People obviously weren’t shopping and buying the same way they were, and so I just fully lost that revenue. I was devastated.
I felt super attached to that brand at the time, and I just had to let it go. I let it go in a way that just closed that door entirely.
I just followed every stylist that I could find on Instagram all over the world.
Then a stylist, Davey Sutton, posted from London that he was coming to L.A. He needed an assistant.
I was like, “I’ll assist you.”
Then I assisted him on two things and then Nicola Formichetti reached out to him and asked if he had a good assistant here, and he suggested me.
Your partnership with Chappell Roan is often compared to Nicola [Formichetti] and Lady Gaga’s. You actually met Chappell [Roan] while working for Nicola, right? I’m curious if you can share that origin story and how you guys clicked to create the foundation for your partnership.
I was not very knowledgeable of fashion. Like of real fashion, high fashion. I come from a thrifting background. A lot more white trash-esque.
At that time, I was just very uninformed. When we were on set—it was for a V magazine shoot—so I was assisting Nicola [Formichetti], and Chappell [Roan] was the person that we were shooting.
Me and her just clicked in that Midwest way. Being like, “Well, we don’t care about these designer brands. We just want you to look fun and good.” She also comes from a thrifting background.
It made a lot of sense.

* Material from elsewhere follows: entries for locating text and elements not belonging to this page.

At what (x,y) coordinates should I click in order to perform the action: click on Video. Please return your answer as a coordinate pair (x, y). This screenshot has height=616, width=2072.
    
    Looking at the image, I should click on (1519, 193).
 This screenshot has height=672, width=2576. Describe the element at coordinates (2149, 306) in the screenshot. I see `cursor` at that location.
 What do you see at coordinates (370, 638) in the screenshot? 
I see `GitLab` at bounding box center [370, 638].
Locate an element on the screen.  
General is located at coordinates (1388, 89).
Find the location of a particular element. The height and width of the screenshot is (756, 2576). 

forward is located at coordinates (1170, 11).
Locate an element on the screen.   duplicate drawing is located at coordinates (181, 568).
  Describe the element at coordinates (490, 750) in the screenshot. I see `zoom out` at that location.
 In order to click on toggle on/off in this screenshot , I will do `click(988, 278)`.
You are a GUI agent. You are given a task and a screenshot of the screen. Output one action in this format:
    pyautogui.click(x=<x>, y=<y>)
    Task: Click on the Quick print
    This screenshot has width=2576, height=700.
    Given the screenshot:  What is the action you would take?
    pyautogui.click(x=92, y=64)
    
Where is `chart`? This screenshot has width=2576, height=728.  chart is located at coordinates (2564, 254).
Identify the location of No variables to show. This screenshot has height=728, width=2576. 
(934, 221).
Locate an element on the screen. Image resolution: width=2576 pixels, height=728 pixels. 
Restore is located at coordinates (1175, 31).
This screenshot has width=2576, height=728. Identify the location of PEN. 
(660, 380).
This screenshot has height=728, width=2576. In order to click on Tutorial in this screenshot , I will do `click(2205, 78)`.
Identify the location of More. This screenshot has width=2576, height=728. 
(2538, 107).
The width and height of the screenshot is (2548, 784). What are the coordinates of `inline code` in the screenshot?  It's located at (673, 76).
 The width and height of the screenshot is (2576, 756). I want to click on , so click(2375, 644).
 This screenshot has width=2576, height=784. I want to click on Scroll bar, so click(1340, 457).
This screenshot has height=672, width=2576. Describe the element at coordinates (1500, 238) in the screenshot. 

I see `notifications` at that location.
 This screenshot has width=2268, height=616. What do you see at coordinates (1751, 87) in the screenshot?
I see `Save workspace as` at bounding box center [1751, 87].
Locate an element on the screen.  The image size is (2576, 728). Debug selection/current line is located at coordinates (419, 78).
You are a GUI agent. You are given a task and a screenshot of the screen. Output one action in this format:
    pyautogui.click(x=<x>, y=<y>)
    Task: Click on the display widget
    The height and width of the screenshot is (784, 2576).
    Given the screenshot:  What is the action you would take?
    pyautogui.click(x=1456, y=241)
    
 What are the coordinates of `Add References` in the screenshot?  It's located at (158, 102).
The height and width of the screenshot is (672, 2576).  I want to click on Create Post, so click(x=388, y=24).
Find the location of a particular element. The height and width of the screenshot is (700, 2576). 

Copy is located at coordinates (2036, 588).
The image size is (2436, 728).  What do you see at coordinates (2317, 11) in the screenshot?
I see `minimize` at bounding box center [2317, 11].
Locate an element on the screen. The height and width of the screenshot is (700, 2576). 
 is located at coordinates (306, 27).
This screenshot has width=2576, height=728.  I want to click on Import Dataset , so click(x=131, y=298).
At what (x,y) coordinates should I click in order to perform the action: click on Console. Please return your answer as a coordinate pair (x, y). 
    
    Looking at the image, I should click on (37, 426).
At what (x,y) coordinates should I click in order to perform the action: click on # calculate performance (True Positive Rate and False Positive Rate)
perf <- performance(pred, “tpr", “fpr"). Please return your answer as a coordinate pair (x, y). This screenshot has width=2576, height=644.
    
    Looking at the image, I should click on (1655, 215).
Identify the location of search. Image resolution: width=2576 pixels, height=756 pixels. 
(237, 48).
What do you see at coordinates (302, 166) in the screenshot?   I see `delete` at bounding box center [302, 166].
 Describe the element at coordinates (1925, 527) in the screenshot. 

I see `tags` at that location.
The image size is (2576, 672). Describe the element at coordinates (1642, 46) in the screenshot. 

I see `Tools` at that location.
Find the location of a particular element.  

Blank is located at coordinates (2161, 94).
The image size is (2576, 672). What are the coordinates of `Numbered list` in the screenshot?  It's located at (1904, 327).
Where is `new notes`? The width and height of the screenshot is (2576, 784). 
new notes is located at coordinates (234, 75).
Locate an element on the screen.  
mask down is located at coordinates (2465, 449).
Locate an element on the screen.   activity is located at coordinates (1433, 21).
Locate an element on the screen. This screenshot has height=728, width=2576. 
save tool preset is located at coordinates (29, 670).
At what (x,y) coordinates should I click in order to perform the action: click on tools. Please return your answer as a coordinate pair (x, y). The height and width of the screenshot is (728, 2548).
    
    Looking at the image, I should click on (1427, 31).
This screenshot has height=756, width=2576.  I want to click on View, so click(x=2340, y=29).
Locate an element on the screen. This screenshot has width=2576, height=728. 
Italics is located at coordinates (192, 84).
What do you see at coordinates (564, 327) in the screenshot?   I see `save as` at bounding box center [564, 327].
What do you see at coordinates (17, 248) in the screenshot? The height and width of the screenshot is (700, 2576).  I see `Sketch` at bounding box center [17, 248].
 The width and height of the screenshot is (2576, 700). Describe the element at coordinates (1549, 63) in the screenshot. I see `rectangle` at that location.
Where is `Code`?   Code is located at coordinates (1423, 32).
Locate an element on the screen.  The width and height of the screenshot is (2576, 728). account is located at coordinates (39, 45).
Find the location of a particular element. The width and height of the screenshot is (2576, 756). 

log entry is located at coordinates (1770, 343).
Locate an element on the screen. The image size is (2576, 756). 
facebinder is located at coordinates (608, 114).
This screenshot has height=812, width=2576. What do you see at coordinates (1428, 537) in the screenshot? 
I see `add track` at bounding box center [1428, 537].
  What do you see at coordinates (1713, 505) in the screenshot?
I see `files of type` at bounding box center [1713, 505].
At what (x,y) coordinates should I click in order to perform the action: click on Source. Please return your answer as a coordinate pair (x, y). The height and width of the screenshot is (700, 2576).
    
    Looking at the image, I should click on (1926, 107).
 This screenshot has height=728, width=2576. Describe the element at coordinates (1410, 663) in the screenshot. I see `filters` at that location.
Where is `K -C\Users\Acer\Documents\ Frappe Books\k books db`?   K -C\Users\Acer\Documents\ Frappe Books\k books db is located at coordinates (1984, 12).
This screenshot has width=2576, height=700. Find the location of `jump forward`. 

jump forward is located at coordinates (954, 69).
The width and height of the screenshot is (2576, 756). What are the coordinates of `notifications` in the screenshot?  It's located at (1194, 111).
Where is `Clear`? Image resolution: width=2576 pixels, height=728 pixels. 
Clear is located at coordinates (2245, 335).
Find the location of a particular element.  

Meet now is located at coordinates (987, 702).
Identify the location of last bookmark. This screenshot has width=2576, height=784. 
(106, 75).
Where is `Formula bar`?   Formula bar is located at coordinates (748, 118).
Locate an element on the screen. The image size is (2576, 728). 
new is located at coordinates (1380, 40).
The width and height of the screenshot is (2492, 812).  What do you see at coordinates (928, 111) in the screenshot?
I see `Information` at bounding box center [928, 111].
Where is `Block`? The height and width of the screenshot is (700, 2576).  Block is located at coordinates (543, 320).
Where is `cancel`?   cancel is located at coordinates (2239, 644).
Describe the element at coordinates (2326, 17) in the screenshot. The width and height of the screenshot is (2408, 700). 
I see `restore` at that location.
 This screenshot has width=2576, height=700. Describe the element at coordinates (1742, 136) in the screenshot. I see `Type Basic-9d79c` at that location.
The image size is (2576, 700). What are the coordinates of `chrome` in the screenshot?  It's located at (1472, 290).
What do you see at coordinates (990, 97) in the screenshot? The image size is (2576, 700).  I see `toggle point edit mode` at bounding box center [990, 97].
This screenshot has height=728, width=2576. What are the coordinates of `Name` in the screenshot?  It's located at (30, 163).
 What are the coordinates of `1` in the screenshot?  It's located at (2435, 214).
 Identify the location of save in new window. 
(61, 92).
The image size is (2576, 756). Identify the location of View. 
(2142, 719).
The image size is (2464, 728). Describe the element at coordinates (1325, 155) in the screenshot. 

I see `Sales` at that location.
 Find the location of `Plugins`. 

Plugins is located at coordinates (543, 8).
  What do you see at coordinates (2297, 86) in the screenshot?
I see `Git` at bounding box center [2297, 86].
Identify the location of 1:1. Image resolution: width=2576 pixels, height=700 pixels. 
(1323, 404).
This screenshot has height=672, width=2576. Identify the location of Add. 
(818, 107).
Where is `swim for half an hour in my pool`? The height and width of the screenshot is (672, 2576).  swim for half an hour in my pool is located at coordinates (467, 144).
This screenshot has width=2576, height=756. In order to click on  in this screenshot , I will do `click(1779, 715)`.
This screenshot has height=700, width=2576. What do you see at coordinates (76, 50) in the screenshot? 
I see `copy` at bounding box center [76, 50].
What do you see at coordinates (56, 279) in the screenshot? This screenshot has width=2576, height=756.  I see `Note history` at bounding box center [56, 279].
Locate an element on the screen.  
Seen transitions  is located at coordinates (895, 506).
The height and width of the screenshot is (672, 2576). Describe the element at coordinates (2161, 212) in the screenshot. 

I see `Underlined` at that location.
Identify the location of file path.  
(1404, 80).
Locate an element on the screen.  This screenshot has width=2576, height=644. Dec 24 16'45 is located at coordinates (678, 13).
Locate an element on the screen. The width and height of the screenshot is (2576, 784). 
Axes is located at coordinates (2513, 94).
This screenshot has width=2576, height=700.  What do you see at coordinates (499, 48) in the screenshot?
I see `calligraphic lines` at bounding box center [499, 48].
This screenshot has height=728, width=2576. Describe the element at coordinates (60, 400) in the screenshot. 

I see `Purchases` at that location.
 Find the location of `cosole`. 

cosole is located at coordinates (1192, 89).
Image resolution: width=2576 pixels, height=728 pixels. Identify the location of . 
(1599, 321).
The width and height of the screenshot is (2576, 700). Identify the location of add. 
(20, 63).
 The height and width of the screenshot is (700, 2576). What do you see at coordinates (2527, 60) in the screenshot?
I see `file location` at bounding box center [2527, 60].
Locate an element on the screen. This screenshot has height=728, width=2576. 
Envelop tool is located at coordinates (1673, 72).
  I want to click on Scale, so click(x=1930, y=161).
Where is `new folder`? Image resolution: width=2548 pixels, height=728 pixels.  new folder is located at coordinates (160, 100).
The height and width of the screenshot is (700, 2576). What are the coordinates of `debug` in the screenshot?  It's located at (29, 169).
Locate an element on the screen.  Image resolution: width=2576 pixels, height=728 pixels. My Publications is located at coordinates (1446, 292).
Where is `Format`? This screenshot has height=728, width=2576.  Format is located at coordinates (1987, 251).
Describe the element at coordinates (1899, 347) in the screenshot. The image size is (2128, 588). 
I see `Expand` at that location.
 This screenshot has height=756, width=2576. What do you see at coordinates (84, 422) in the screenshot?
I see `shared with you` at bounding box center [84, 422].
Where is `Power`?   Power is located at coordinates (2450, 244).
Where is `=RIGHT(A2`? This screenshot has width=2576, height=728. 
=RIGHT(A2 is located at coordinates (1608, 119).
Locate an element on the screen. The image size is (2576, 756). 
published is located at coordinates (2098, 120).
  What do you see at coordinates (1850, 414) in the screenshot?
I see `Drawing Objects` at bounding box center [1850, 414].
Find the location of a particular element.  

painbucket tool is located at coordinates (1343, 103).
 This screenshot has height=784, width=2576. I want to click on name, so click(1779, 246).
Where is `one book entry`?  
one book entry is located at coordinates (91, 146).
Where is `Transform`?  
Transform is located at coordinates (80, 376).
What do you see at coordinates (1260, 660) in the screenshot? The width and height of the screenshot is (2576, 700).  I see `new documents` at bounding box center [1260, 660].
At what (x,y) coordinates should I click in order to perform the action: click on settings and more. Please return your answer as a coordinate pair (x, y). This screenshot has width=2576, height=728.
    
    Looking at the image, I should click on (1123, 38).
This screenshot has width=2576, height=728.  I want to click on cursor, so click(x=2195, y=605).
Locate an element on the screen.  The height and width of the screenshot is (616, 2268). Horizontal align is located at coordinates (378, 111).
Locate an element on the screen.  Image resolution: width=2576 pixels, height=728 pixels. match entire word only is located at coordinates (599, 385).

She’s also just very much a girl’s girl, and I was one of the only women on set, so I think that also was just a natural draw.
I want to talk about some of the themes that come up in your wardrobe styling choices. Latex corsets, cowboy hats, chaps, and boots. I feel like all these things kind of came together recently for the final festival of the year at Austin City Limits, and it was peak display of your work. Tell me about how you decided to end the run with these looks.
Initially, we had a rock-star theme for another festival, and we didn’t end up doing that theme. So then it was like, well, ACL we’ll do it.
So essentially, rock-star thing. I mean, that’s like, “Yes, easy. I know what to do.” For her looks, specifically, we had pulled a bunch of stuff.
We pulled the Leatheracci. We pulled a lot of Chrome Hearts for the other festival, and then agreed to do rock-star for ACL instead.
She was co-headlining, which she hadn’t done that yet.
It just needed to be bigger than what we were gonna do before. It needed to be custom. It had to be. I knew that we wanted the Leatheracci chaps.
Then, from there, it was just like, well, I mean, Zana [Bayne] is always the top choice.
If I could have Zana [Bayne] do every costume for the rest of my life for anybody, I would choose to do that.
I cannot express it enough how spectacular of a designer she is on so many levels.
Performance wear, she just—it’s untouchable. It’s Chappell’s favorite things to wear. The leather is amazing. The detail is amazing.
I mean, it’s so thoughtful. She’s got such a good eye. I could rave about her forever really.
This interview has been edited and condensed for clarity.